Cardiovascular diseases (CVDs), principally ischaemic heart disease including myocardial infarction (MI) and stroke, are the leading cause of global mortality and a major contributor to disability. The underlying cause of most CVDs is the formation of lipid-laden atherosclerotic plaques in medium and large arteries, such as those that supply the heart and brain with blood. Stable plaques grow slowly over several decades until they may cause stenosis or occlusion. Unstable or “vulnerable” plaques are prone to spontaneous erosion, fissure, or rupture, causing acute thrombosis (blood clots), occlusion, and infarction long before they cause hemodynamically significant stenosis. Most clinical events and CVD mortality result from unstable plaques. Thus, plaque stabilisation is a promising approach to reduce morbidity and mortality.

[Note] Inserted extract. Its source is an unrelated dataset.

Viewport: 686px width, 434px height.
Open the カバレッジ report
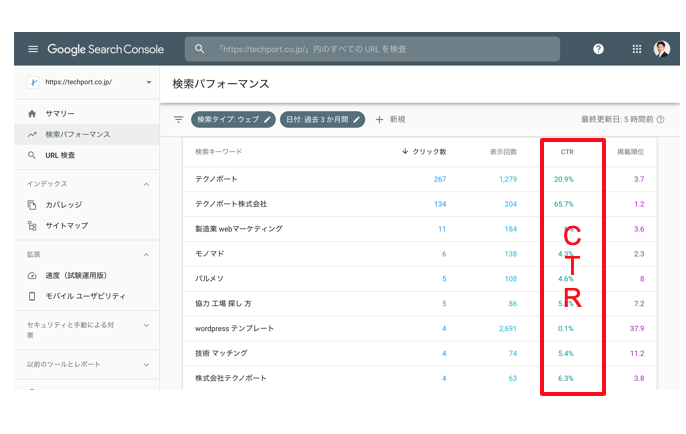coord(62,205)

We aim to deeply characterise the fundamental molecular pathways underlying plaque formation and rupture using novel translational disease models and cutting-edge technologies. Based on novel genomic data from polygenic risk score predictions, we identified novel targets that will be assessed to validate their causative role and therapeutic potential. We will use novel theranostic agents for diagnosis and targeted delivery of therapeutics to stabilise the vulnerable plaques. With a particular focus on translational relevance, we will assess the potential of novel therapies such as stem cell-derived exosomes and novel small-molecule inhibitors preventing plaque rupture.
Related methods, skills or technologies
This project is suitable for a Masters, Honours or PhD student and and would involve the use of translational animal models, confocal microscopy, multiphoton microscopy, flow cytometry, cell culture, immunohistochemistry and molecular assays. The student will join a skilled research team in the field of platelet function and cardiovascular disease.